Prompt design principles
  1. Ground in the docs, separate the assumptions. The tool's prompt explicitly instructs separation between API-grounded claims and market/positioning assumptions. The output's ungrounded_assumptions field is non-negotiable.
  2. Buyer language, not feature language. Output describes what the buyer can do, not what the API endpoint does. "Verify identities for high-volume gig platform onboarding" not "POST /verifications endpoint accepts batch input."
  3. Refuse if docs are too thin. If the input API documentation doesn't contain enough material to ground at least one play, the tool returns 0 candidates with a structured "insufficient_input_signal" reason rather than fabricating plays.
  4. Don't propose what already exists. The current_active_plays input is checked against; the tool flags overlapping proposals and de-duplicates against existing active set.
Cost ceiling
ConstraintValue
Per-call input budget50K tokens (API doc may be substantial; OpenAPI specs can be 30K+ tokens)
Per-call output budget5K tokens (candidate plays + metadata)
Default modelSonnet — synthesis-heavy task; Haiku tested but quality below acceptable
Per-call cost estimate~$0.20–$0.30 per call at Sonnet pricing
Monthly cap (default)$300/mo — bounds usage to ~1,000 calls/month
Frequency expectationLow — product launches and major API changes are infrequent. Most months will see < 50 calls.
Eval criteria
CriterionMeasurementPass threshold
Schema complianceOutput validates against output schema100% (hard)
API groundingFor each candidate play, % of api_capabilities_referenced items that map to a real endpoint/capability in the input docs (manual reviewer check)≥ 95%
Assumption disclosure% of plays where ungrounded_assumptions is non-empty when the play extends beyond API docs (manual reviewer check)100% (hard) when extension exists
Hallucinated capability rate% of plays referencing API capabilities the docs don't actually have0% (hard) — any hallucinated capability is automatic eval fail
Promotion rate (operational)% of TOOL-001-generated drafts that survive co-definition to active≥ 25%
P95 latencyEnd-to-end tool call≤ 8s
Eval suite: 8 retrospective scenarios — 4 historical product launches where we know retrospectively which plays worked, 2 API documentation samples with known capability gaps, 2 edge cases (very thin docs, very deep docs).

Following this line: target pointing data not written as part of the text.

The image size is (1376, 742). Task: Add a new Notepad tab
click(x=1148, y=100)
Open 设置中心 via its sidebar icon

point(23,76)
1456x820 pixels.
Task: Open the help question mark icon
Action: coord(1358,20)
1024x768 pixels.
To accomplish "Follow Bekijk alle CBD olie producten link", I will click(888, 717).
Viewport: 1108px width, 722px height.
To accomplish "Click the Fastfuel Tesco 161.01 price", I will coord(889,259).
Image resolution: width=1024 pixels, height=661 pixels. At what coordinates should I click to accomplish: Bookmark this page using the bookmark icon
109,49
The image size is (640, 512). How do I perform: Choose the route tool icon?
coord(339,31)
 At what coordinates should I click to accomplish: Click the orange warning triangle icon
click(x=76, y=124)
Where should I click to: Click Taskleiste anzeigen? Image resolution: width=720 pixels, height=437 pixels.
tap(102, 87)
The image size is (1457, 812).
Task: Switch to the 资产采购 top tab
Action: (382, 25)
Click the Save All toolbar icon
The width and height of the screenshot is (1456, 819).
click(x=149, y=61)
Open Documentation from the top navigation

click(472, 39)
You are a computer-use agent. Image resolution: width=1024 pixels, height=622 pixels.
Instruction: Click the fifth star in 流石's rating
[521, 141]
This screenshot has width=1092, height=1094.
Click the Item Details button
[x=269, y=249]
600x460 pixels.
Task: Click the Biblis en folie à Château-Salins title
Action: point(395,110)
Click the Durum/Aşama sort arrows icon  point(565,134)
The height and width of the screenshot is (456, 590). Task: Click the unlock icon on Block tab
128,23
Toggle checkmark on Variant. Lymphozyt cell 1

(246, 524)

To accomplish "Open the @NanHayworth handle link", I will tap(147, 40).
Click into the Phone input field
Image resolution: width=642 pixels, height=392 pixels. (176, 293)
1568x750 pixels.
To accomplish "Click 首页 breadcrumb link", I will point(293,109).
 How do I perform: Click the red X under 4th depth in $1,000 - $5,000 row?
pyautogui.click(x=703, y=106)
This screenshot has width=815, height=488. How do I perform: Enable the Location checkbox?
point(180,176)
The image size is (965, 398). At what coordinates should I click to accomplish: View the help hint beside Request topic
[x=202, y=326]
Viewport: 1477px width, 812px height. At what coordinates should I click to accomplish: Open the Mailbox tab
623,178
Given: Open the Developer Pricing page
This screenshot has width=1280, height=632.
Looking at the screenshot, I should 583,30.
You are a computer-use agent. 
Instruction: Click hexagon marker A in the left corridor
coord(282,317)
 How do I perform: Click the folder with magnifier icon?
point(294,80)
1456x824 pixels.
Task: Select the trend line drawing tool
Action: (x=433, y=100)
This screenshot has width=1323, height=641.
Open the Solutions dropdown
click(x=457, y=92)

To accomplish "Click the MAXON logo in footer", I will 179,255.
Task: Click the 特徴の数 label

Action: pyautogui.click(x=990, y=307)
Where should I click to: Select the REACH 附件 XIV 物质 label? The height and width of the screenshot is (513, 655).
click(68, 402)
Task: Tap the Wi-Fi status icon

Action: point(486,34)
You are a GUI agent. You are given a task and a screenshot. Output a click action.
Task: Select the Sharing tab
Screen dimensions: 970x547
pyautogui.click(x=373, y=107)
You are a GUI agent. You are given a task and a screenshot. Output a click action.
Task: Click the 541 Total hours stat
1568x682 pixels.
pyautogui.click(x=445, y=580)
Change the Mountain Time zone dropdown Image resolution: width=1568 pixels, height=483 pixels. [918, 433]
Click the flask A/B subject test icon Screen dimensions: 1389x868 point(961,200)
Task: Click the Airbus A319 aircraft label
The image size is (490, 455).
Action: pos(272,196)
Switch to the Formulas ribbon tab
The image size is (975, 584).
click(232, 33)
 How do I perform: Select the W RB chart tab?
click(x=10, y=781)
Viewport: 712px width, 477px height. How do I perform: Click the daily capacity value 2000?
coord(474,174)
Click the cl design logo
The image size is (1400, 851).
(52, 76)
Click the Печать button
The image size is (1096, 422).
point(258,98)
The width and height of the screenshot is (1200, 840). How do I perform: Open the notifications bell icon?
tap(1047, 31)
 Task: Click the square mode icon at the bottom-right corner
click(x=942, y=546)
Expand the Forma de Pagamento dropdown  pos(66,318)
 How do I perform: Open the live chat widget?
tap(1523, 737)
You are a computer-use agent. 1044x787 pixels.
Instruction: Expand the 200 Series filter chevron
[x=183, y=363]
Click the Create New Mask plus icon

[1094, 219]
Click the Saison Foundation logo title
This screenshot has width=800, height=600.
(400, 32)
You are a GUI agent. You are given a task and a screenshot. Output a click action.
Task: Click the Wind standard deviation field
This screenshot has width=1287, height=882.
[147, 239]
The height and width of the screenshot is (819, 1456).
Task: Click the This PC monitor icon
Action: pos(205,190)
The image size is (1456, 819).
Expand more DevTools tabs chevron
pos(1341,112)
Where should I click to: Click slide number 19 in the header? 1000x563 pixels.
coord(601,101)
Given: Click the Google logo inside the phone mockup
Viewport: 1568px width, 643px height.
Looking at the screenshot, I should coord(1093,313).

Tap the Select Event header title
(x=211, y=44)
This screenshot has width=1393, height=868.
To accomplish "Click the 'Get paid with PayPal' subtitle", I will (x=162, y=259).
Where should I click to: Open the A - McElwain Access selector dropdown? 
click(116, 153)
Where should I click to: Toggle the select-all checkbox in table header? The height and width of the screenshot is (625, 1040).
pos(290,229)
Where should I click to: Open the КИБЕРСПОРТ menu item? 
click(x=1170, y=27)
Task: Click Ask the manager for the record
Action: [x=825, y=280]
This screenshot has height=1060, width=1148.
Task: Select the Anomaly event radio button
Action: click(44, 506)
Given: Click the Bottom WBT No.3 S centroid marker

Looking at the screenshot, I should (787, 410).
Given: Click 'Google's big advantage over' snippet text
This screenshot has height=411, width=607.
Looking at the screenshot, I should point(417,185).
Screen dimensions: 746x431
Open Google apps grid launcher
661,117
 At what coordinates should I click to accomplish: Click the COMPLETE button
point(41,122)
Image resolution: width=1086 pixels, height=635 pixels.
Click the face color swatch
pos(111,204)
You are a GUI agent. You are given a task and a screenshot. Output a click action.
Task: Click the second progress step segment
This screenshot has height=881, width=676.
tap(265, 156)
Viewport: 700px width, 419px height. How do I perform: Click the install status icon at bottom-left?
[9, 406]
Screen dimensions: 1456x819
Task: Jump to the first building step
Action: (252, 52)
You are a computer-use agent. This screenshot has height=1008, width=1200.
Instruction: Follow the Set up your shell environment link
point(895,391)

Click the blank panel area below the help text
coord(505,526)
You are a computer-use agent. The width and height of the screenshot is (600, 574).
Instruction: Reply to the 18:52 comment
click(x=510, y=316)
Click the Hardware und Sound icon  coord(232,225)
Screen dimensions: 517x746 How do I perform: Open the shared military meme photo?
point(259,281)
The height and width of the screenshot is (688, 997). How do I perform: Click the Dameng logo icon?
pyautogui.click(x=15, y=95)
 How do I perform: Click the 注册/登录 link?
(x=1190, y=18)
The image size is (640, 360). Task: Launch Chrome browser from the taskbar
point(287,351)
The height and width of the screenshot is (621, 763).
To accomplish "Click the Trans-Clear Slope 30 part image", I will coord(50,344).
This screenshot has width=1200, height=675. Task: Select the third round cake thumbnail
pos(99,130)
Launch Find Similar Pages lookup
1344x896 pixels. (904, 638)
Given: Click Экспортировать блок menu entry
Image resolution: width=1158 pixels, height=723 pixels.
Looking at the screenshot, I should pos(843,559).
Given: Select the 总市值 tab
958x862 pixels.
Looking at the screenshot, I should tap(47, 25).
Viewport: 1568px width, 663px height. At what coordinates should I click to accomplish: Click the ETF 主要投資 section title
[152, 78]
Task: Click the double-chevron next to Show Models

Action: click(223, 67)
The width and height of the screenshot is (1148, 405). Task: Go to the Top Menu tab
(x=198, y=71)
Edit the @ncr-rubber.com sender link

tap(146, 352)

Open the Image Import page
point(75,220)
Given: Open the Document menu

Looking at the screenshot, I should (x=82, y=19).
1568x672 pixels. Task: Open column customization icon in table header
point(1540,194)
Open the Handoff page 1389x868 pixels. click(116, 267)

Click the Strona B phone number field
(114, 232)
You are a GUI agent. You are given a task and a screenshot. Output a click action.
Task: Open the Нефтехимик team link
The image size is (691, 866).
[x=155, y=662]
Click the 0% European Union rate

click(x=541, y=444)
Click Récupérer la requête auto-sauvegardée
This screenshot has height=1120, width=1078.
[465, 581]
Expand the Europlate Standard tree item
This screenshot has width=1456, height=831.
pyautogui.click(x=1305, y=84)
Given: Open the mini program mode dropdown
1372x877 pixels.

Scored alongside the brain harness on the same cadence.
Failure modes
SymptomCauseAction
Tool fabricates a capability the API doesn't haveModel hallucination on thin docs, or general market knowledge bleedHard fail in eval. Tighten prompt to explicitly require capability citations against doc sections. If chronic, hold on Sonnet; Opus tested as fallback.
Tool returns 0 plays consistentlyRefusing too aggressively, or input docs systematically too thinAudit input docs vs. refusal reasons. If refusal is correct, the gap is in product docs, not the tool. Otherwise tune refusal threshold.
Output plays look plausible but never get promotedPlays grounded in capabilities but disconnected from real buyer painTune context.current_icp_summary input to give the tool stronger ICP grounding. Refresh prompt with examples of plays that did get promoted.
P95 latency creepInput docs growing in size; tool processing larger contextsImplement input chunking strategy — summarize large OpenAPI specs to relevant subsections before invocation. Budget cap blocks runaway calls.
Cost spikingOperator running it repeatedly during exploratory sessions, no cachingEnable prompt caching at workspace level for the system prompt + ICP context. Operator iteration on the same product family hits cache.
Source-trace integration

When TOOL-001 is called by AGT-901 or AGT-902, the calling agent's BrainAnalysisLog row captures the tool invocation: tool_call_id, input doc reference, output candidate count, cost. The candidate plays drafted into SalesPlayLibrary inherit the brain's proposal_id for cohort retrospective lineage. Operator-direct calls (no brain) write a workspace audit record but no SalesPlayLibrary draft until the operator explicitly accepts.